It’s two years since the main verge was planted out. The street tree is thriving. The westringia against the road are well establised. Myoporum (in the foreground right) seems to be indestructible and has tiny white flowers. Cuttings strike well.
Pink and white cosmos have come up from seed and brightens the mid-winter garden.
The postie path on the left has just had a top up with mulch. It is essential that you allow for people going about their work when you design your garden. The salvia in the little triangle have been cut back and an osteospermum is growing well.
The informal lilly pilly hedge has fruit for the birds and other wildlife. Quite a contrast to the neat hedges beyond.
The midgen berry grows slowly behind the cosmos. These were tubestock babies 2 years ago and have had their first fruit.

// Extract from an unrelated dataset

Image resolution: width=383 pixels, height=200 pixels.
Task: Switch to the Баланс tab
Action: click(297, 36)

The other side of the tree, paper daisies (Xerochrysum bracteatum) are close to flowering. Banksia Spinulosa Dwarf – Cherry Candles on bottom right is showing new growth. Kangaroo Paw looking healthy, dianella struggling. Apart from the odd weed, the groundcover is dichondra repens.

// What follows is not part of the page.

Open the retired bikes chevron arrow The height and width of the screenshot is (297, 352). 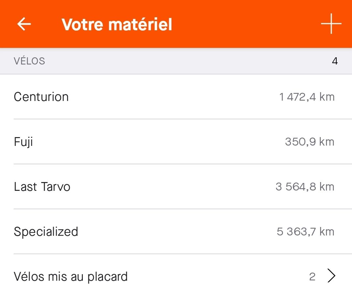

Below is the view when you approach from the east. There are those neat hedges again and the footpath the neighbour’s visiting gardener does every two weeks. It has been very dry.
and a few steps on…
If you look closely at these two photos above, you’ll see the small street tree on the other neighbour’s side, between mine and the larger tree beyond.
There is a tendency to think of native strips or verges as just another form of public greenspace like parks and community gardens. And a less important one, at that.